Jane Wernick (BSc Civil Engineering, 1976), Consultant at engineersHRW, incorporating Jane Wernick Associates
With Arup from 1973–1998, Jane started and ran its Los Angeles office from 1986-88. Her most notable Arup project was the Millennium Wheel on London’s South Bank. Throughout her career she has worked on projects such as: the Young Vic Theatre; the treetop walkway at the Royal Botanic Gardens, Kew; and the Living Architecture Houses; all in the UK, as well as various project in Europe and North America including the Des Moines Public Library, Iowa, U.S.; and the glass facades at Parc de la Villette, Paris.
Jane won the 2013 CBI first Woman of the Built Environment Award. She serves on the Design Review panels of Design Council CABE, Design South East, and Camden. She was on the Council of the Architectural Association and is a member of the multidisciplinary think tank, the Edge.
“My interest in making cities more sustainable focuses on the wellbeing of the inhabitants, which can be affected by the design of the buildings they live and work in, and experience from the outside. I believe we can improve the chance of ‘building happiness’ through the design of our built environment.”
“Issues such as noise, privacy, connectivity, comfort, sunlight at street level, air pollution, overheating, ventilation and cooling, all need to be thought about when designing buildings. Our climate in the UK is getting hotter and we will need to incorporate things such as moveable shades, as they do in the rest of Europe, into our designs in the UK.
“High-rise premises are not the solution in my opinion; in terms of energy and carbon footprint, buildings over 20 storeys high are not sustainable. They yield more carbon to build per usable square-metre of floor, because they have to resist higher wind loads, running costs are higher due to transporting people up and down by lift, and it is more difficult to keep them airtight the higher up you are.
“Depression of inhabitants in high-rise buildings, especially single parents in the more socially-deprived communities, is also an issue, as is safety as we have seen recently in the terrible fire in Grenfell Tower in South London.
“As far as density goes there have been studies that suggest that central Paris, for example, with buildings of eight to 10 storeys high, has the same density as Beijing, which has mostly high-rise buildings. Indeed, there are quite a few high-density mixed-use European cities that are sustainable without the need for skyscrapers.”
William Powrie, Professor of Geotechnical Engineering and Dean of Engineering and the Environment at the University
Research at the University is exploring many aspects of city life, to ensure that the future of cities is environmentally, economically and societally sustainable.
We have a 20-year history of working with Transport for London (TfL) and others to improve infrastructure and transport links, both within and between cities. We have helped to develop techniques for the cost-effective construction, repair and maintenance of the infrastructure needed for mass transportation systems such as metros and urban railways, and to improve the attractiveness of bus travel, walking and cycling.
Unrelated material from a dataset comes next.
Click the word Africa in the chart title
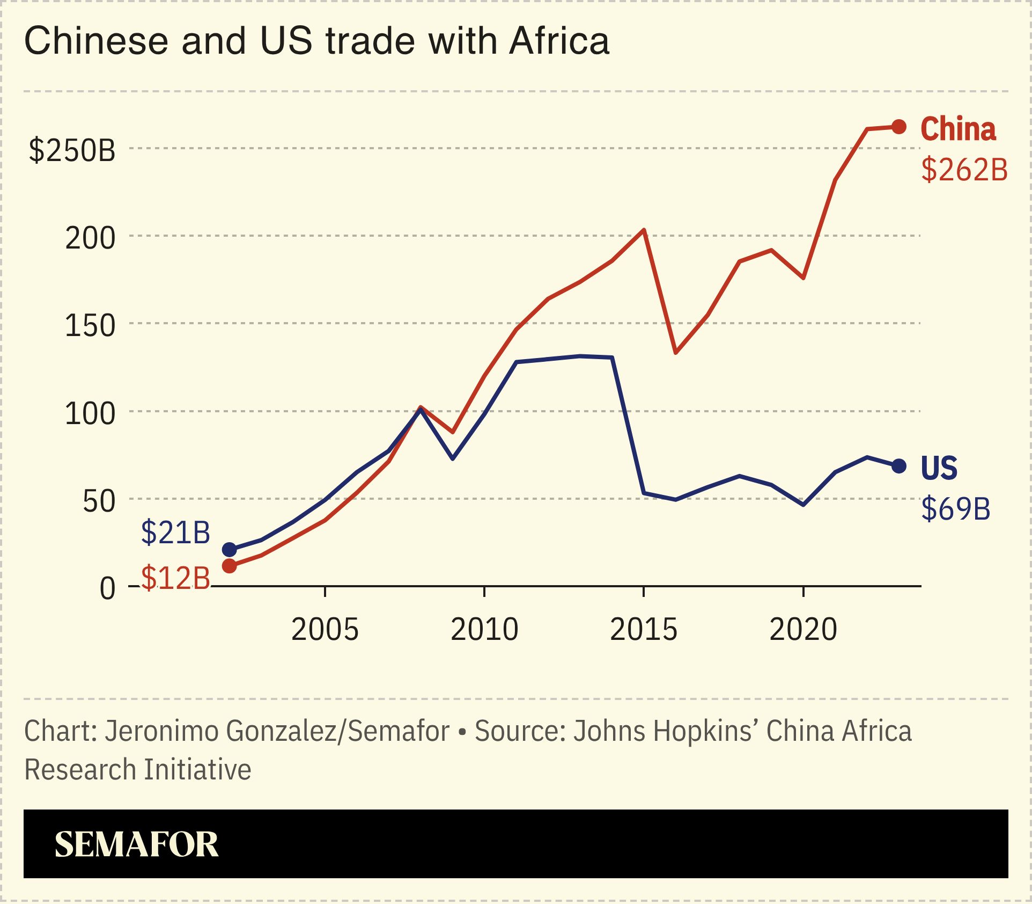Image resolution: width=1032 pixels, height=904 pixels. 559,41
Our researchers are in demand from policymakers at home and abroad in relation to traffic flow in urban areas. For the past 40 years, members of Southampton’s Transportation Research Group (TRG) have produced practical solutions to congestion in cities and on motorways and trunk roads, which have rapidly been adopted by leading commercial and public sector clients in the UK and further afield.
According to TfL, the intelligent traffic lights systems developed here have generated economic benefits of £29m per annum between 2009 and 2014. Systems for the early detection and identification of motorway and trunk road incidents developed at Southampton are estimated to have saved £50m per annum from 2008–13; and improved techniques for the stabilisation of old railway cuttings and embankments saved up to £20m a year in direct costs and a 50 per cent reduction in repair time.
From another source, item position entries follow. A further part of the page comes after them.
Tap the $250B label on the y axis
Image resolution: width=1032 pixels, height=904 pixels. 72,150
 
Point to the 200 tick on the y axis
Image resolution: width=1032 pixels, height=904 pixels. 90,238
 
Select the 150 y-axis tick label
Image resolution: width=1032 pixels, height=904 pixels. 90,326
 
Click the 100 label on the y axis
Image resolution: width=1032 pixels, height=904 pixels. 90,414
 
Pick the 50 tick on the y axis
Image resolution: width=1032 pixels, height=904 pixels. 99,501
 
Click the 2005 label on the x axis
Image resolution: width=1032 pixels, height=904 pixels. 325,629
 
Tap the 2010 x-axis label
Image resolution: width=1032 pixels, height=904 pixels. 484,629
In addition to the supply side for goods, foods and services, a sustainable city needs methods of taking waste away or dealing with it in the city itself. No one really wants a landfill or incinerator on their doorstep, so as cities continue to grow, waste management solutions that are acceptable in terms of their environmental impact, cost and scale need to be found.
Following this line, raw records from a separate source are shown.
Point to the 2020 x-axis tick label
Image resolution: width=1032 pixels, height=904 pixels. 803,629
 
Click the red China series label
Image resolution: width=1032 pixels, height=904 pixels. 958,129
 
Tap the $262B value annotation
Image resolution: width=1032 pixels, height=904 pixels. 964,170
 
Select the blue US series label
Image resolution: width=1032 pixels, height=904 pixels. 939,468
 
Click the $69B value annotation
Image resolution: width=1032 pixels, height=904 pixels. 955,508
Research by Professor Charles Banks and his team has pioneered the development of techniques for the anaerobic digestion (AD) of food waste to produce biogas. Working with industry, the technique has been developed from the laboratory bench to a viable commercial activity and the UK government’s preferred option for this type of waste, such that now around 1.7 million tonnes of food waste is processed in over 40 commercial biogas plants in the UK, to produce significant quantities of renewable energy.
Research at Southampton is at the forefront, in developing the systems and infrastructure that connect the city internally to its hinterland, and to other cities. These systems enable the movement of people, goods, services and resource, and hold the key to the environmental, societal and economic sustainability of cities.